DOCUMENT SECTION:
»»

Hi,

I just skimmed the FSST paper and GitHub repo. While the algorithm is
relatively straightforward compared to general compression codecs like
ZSTD, achieving high quality and interoperability for a custom
implementation will take significant effort.

Considering this, vendoring the existing FSST code and improving it based
on our needs seems like a practical approach.

However, the current FSST code uses hand-written AVX512 instructions, which
is inconsistent with Arrow C++'s use of xsimd. This inconsistency will need
to be resolved, likely by modifying the vendored FSST code to align with
xsimd.

Best,
Gang

On Thu, Dec 11, 2025 at 8:12 PM Uwe L. Korn <[email protected]> wrote:

> Hi,
>
> Adding my input here with a distribution maintainer hat on: We dislike
> stuff that is vendored and prefer that things can be built independently.
> If a dependency doesn't have releases or has an unstable API, however,
> vendoring is the better alternative.
>
> Best
> Uwe
>
> On Thu, Dec 11, 2025, at 10:08 AM, Antoine Pitrou wrote:
> > The point of vendoring is to make maintenance easier. If we then have to
> > backport bugfixes on a regular basis, it will actually make maintenance
> > harder.
> >
> > In any case, it is a bit premature to discuss implementation details of
> > a feature that hasn't been formally decided on yet.

««

STORED DATA:
»»

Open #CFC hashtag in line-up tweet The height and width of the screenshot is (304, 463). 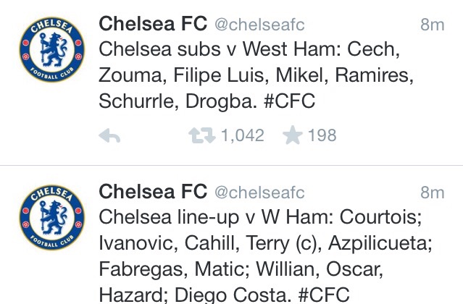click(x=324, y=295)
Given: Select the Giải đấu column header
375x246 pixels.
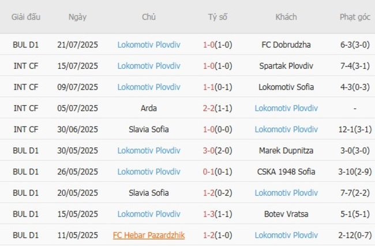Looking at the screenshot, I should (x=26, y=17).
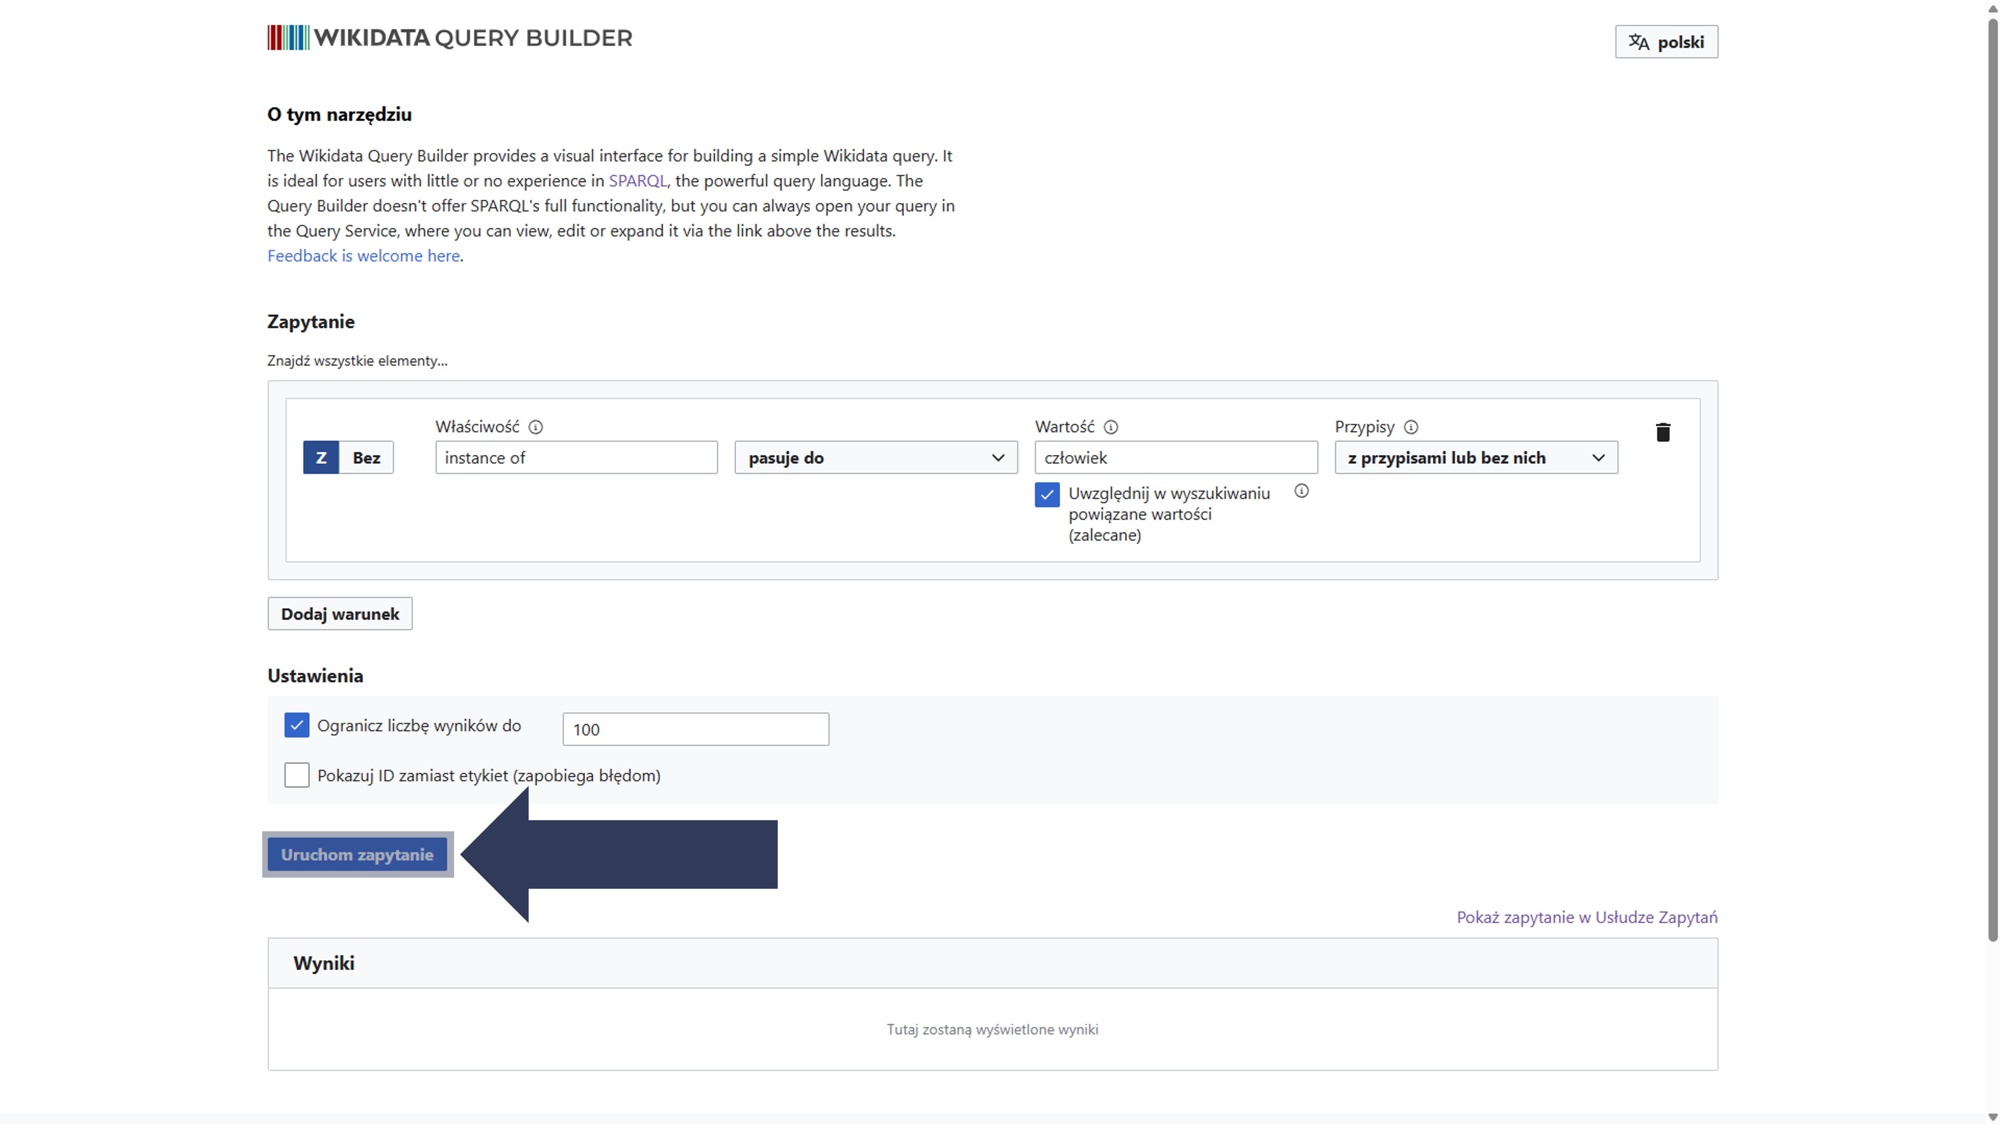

««

GIVEN TASK: Please pick up the mailing-list thread on vendoring the FSST compression code and continue it from its last sentence. The material after the FSST thread is unrelated to it.

RESULT FOR THIS TASK:
> >
> > Regards
> >
> > Antoine.
> >
> >
> > Le 11/12/2025 à 07:13, Arnav Balyan a écrit :
> >> Thanks everyone for the detailed input and the pointers to prior
> experience
> >> on DuckDB, Arrow C++ and licensing.
> >>
> >> Looking at DuckDB’s FSST history and the bug fixes they upstreamed, it
> >> seems reasonable to expect that FSST will continue to evolve. That’s a
> >> point in favor of keeping an upstream dependency rather than
> maintaining an
> >> internal fork.
> >>
> >> On the other hand, as Raul highlighted, the amount of code we need in
> >> Parquet is quite small, and the library does not currently ship official
> >> releases. Vendoring would avoid adding a direct dependency. Since we may
> >> not have API guarantees due to the lack of a release process.
> >>
> >> It also looks like DuckDB was able to fix issues internally and upstream
> >> them later (roughly 1 month lag between internal fix and upstream
> merge).
> >> Vendoring may give a similar flexibility to apply fixes and contribute
> back
> >> without waiting on upstream.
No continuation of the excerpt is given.